### Material for this exercise
>>>

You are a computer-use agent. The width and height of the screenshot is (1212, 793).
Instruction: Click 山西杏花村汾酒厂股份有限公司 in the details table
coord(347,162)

<<<
>>>

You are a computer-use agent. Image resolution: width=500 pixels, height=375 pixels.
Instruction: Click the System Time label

<<<

### Directions
Scan the lines above for "You are a computer-use agent. Image" and for "Instruction: Click the System Time label". Repeat exactly the line holding each of them and every line in between.

### Result below
You are a computer-use agent. Image resolution: width=500 pixels, height=375 pixels.
Instruction: Click the System Time label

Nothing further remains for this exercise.